Scholz, et al. – Summary

Scholz SL, Cosgarea I, Süßkind D, Murali R, Möller I, Reis H, Leonardelli S, Schilling B, Schimming T, Hadaschik E, Franklin C, Paschen A, Sucker A, Steuhl KP, Schadendorf D, Westekemper H, Griewank KG. NF1 mutations in conjunctival melanoma. Br J Cancer. 2018 May;118(9):1243-1247. Available at: https://www.nature.com/articles/s41416-018-0046-5


Conjunctival melanoma is a potentially deadly eye tumor. Despite effective local therapies, tumor recurrence and metastasis are frequent. In this study we aimed to understand the genetic background of this tumor type in order to determine therapeutic options for patients with metastatic disease.
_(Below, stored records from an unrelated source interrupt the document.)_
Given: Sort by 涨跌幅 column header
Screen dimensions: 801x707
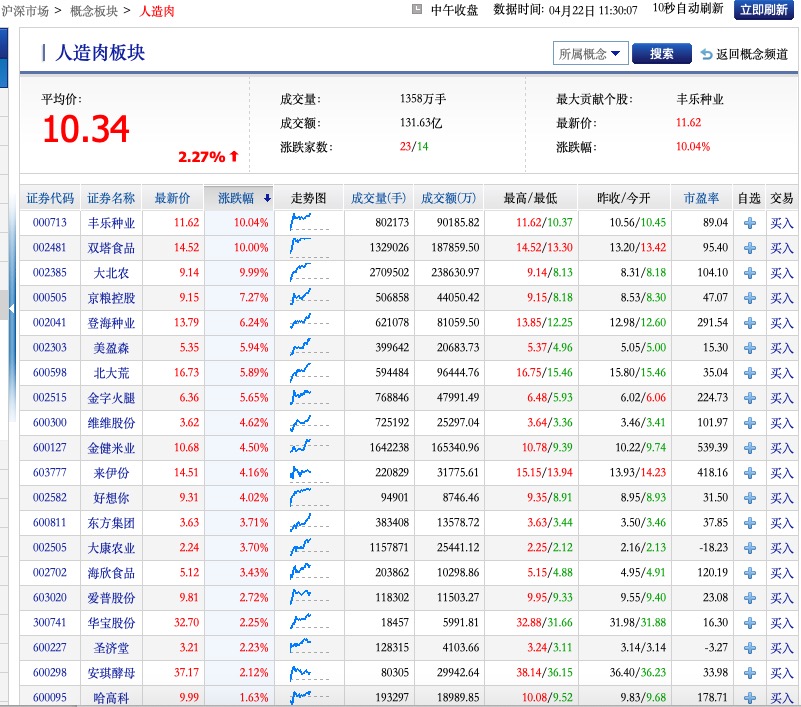Looking at the screenshot, I should 238,198.
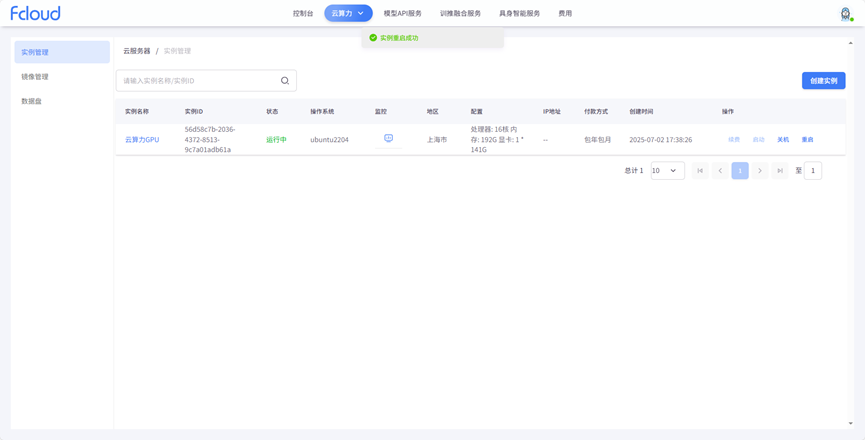
Task: Open the user avatar menu
Action: click(845, 14)
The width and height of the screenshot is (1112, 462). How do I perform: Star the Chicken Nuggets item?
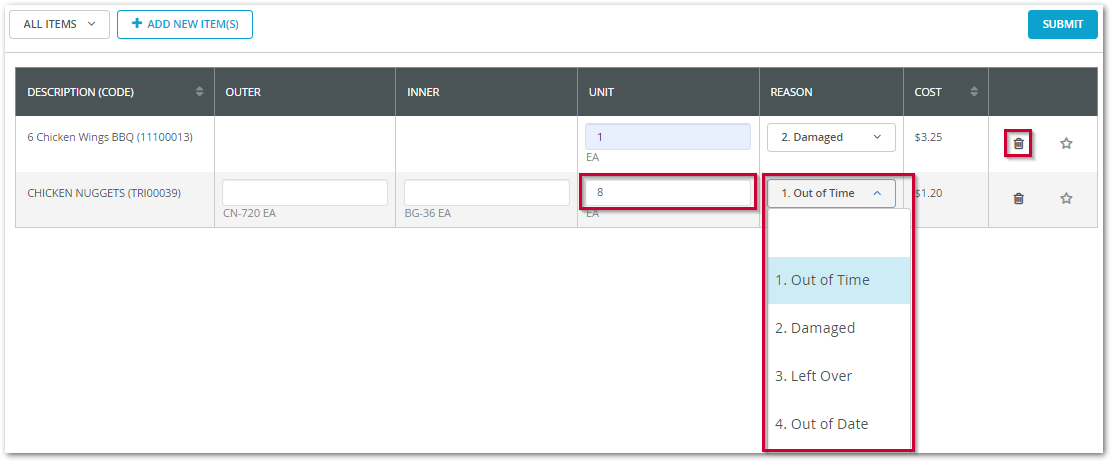coord(1066,199)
We screened a large cohort of conjunctival melanomas (n=63) to look at mutations known to be important in other melanoma subtypes. We found NF1 mutations to be most frequent (33%). Moreover, activating mutations in genes activating the MAP kinase pathway were frequently identified, BRAF (25%) and RAS genes (19%). Thus, similar to cutaneous melanomas, conjunctival melanomas can be grouped genetically into four groups: BRAF-mutated, RAS-mutated, NF1-mutated and triple wild-type melanomas which might be helpful in deciding therapeutic options for patients.

Led by researchers in Essen, it involved the MELGEN student Sonia Leonardelli and colleagues from different research groups in Germany and USA.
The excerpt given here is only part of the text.